Valerie Joy, Queensland Regional Meeting.
Friends that I meet in several countries are actively engaged in practicing our beliefs, conversing on the things we hold in common, and sometimes too on where we diverge.
Face to face conversations are sublimely better than other communication.
I note how much spoken interaction takes place at our Yearly Meetings: during meal breaks, walking to sessions and sometimes later into the evening we plumb the depths of our hearts and spirits with concerns for a variety of issues.
We also use written words, which can arrive through the medium of books, blogs, online Journals, Facebook etc.
With the 6th World Conference of Friends almost upon us this dialogue will become richer, diving into more aspects of our shared faith, and trying to find the uniquely Quaker stance on problems such as Global Change, ethical living and respectful relationships.
At Kabarak University there will be 43 different “Thread Groups” each of which will look at one aspect of the theme “Being Salt and Light, Friends living the Kingdom of God in a Broken World”. The 1,000 participants will meet three times to examine particular questions on Climate Change, Food Security and Deadly Conflict; Did you visit me in Prison? Healing and Rebuilding our Community (Rwanda), socially responsible banking, Sexual Brokenness, Water Giving Life, Friends and the Interfaith movement plus 35 other choices.
After a full day’s excursion outside into aspects of Kenyan life, groups will reintegrate around common threads for plenary “weaving the threads”, and what emerges from this will point us to the future- with realistic guidelines on how Friends everywhere will focus our energies by finding uniquely Quaker responses to worldwide problems. We will leave Kenya with new Friends and clearer vision and messages to take home to share with our home communities of faith.
Sixteen Australian Friends will take part in the World Conference, and they will need space within their local communities to speak clearly on their new focus on their return. In all, 60 Friends from Asia West Pacific will be present from the wide diversity of Friends, evangelical to liberal- and we can help one another with our prayers, our giving and with informed visitation. In particular our Friends from poorer countries such as Myanmar, Nepal, Indonesia, parts of India, and the Philippines will be happy to share their struggles with us on a regular basis and I hope that some will be willing to write about these in the Australian Friend.
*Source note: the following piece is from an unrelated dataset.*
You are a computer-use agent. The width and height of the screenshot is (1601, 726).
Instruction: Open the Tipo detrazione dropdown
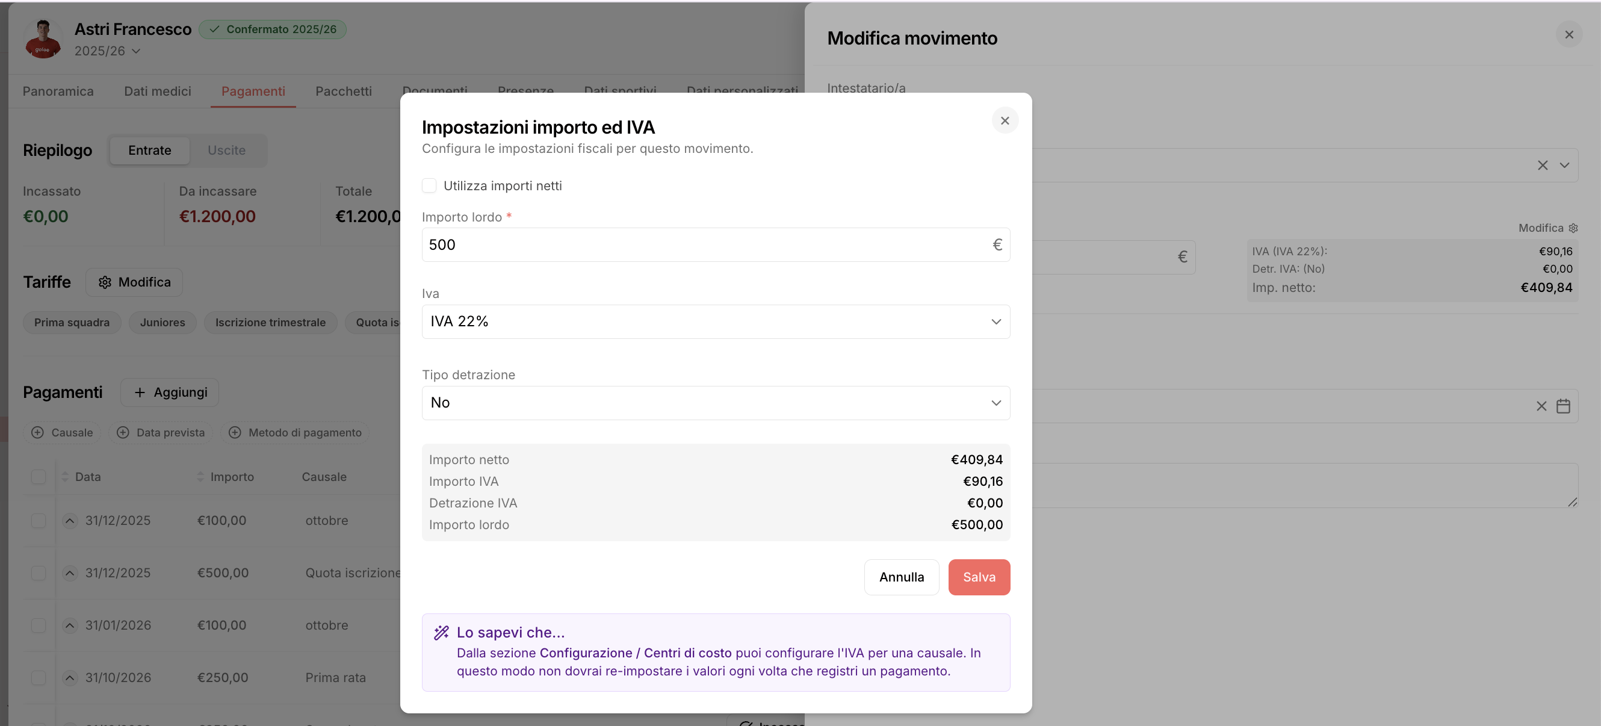(715, 403)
A more formal opportunity to deeply enter into the outcomes of the World Conference is planned to take place at Silver Wattle from 17-25 August in a course being presented by myself and Abel Sibonio.
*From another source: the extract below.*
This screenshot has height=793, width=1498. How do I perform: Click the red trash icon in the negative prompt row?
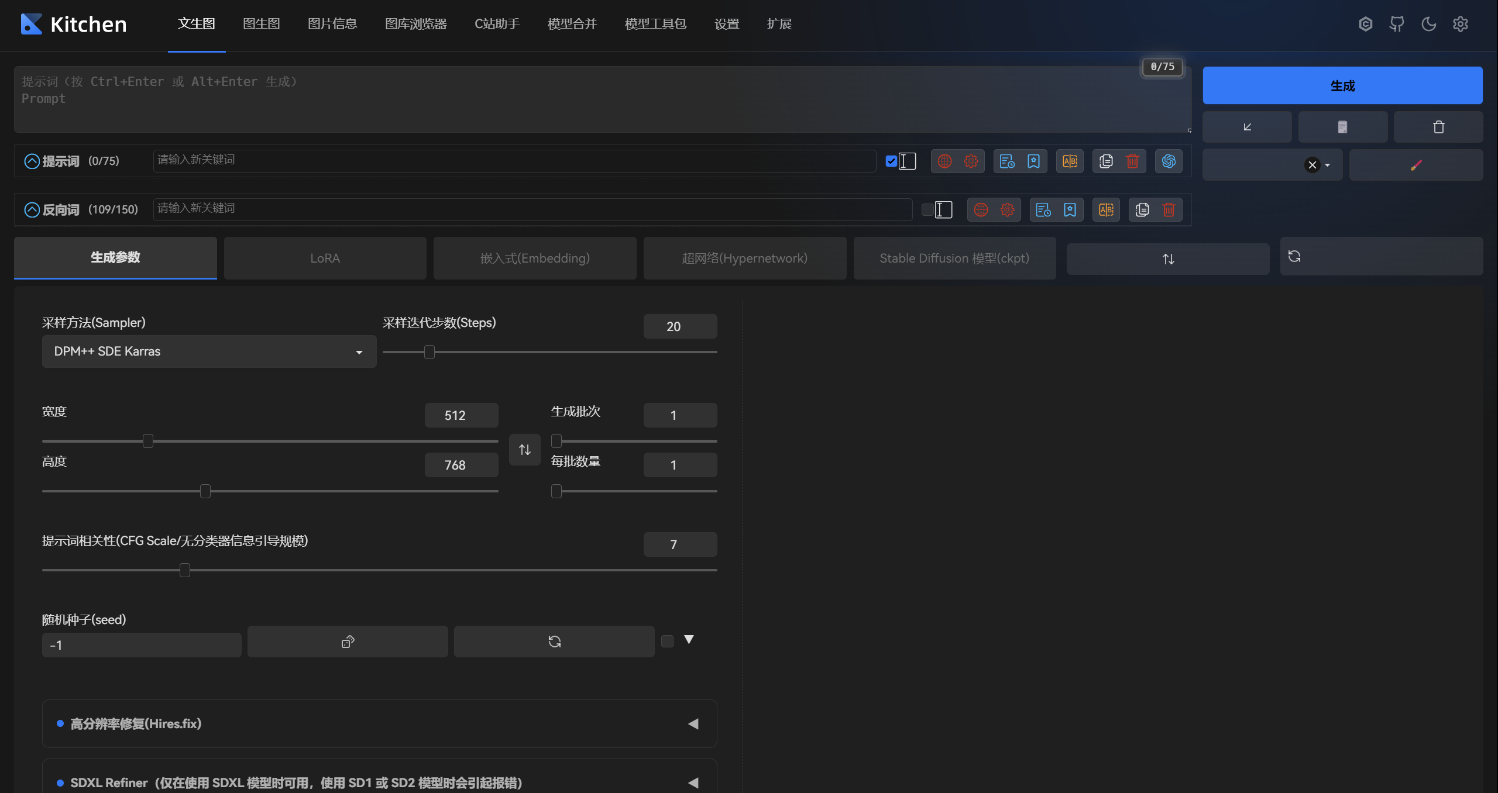pyautogui.click(x=1169, y=209)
The aims are to learn from the experiences of Friends globally, what it means to be a Friend, and how each of us can help develop the global spiritual community of Friends. The course is essential for current FWCC representatives and for those who have a broad vision and want to know more about Friends worldwide and their varied approach to Quaker Testimonies.
There will be three parts to the week:
Day 1: Interactive Introduction to the dimensions of Friends globally with papers made available from the speakers for study & reflection.
Days 2-3: Each participant to choose a country and person with whom to make contact and learn about. Using a series of queries about another meeting/church in another country, such as their work, their faith, their life at home, what makes them hopeful? What are they struggling with?
By using prior arrangements, participants will engage with Friends using Skype and email to undertake this task.
Days 4-6: Participatory Workshop where each participant makes a slow and thoughtful presentation on their research. Abel will use his stories on how “Salt and Light” came into the refugee camps and the changes that took place as a result. He will map where these Friends now are in the world and how they have settled into their new lives. Valerie will use AWPS stories from her experiences throughout the Asia-West Pacific Section of FWCC. The final day will track where the Spirit is guiding Friends in the four Sections, what will be the challenges and the opportunities in the decades to come.
The week will be held within the Silver Wattle rhythm of prayer, study and work, with times for worship sharing, for singing, and for relaxation and enjoying the property.
Friends will be introduced to the concept of journaling- for those not already using this process – and participants asked to spend time writing what is taking place in their minds and hearts – we will have silent periods set aside for this. Other techniques such as “mind mapping” may be explored.
a) Different theologies amongst the FWCC world (using the journals edited by Paul Anderson. He nominates a topic each quarter, and then invites Friends of varying theological backgrounds to submit papers).
b) Tracing the journey of Friends worldwide from 1991 to 2012.
c) Report of the World Conference- what we learnt
d) History of FWCC
e) Quakers at the UN, QCEA and other international forums (eg Friends Peace Teams, QSA, AFSC, EFI international and FUM).
f) Inter-visitation- a two way learning process- using our visit to the USA as an example- but also looking at the concepts and practice of inter-visitation.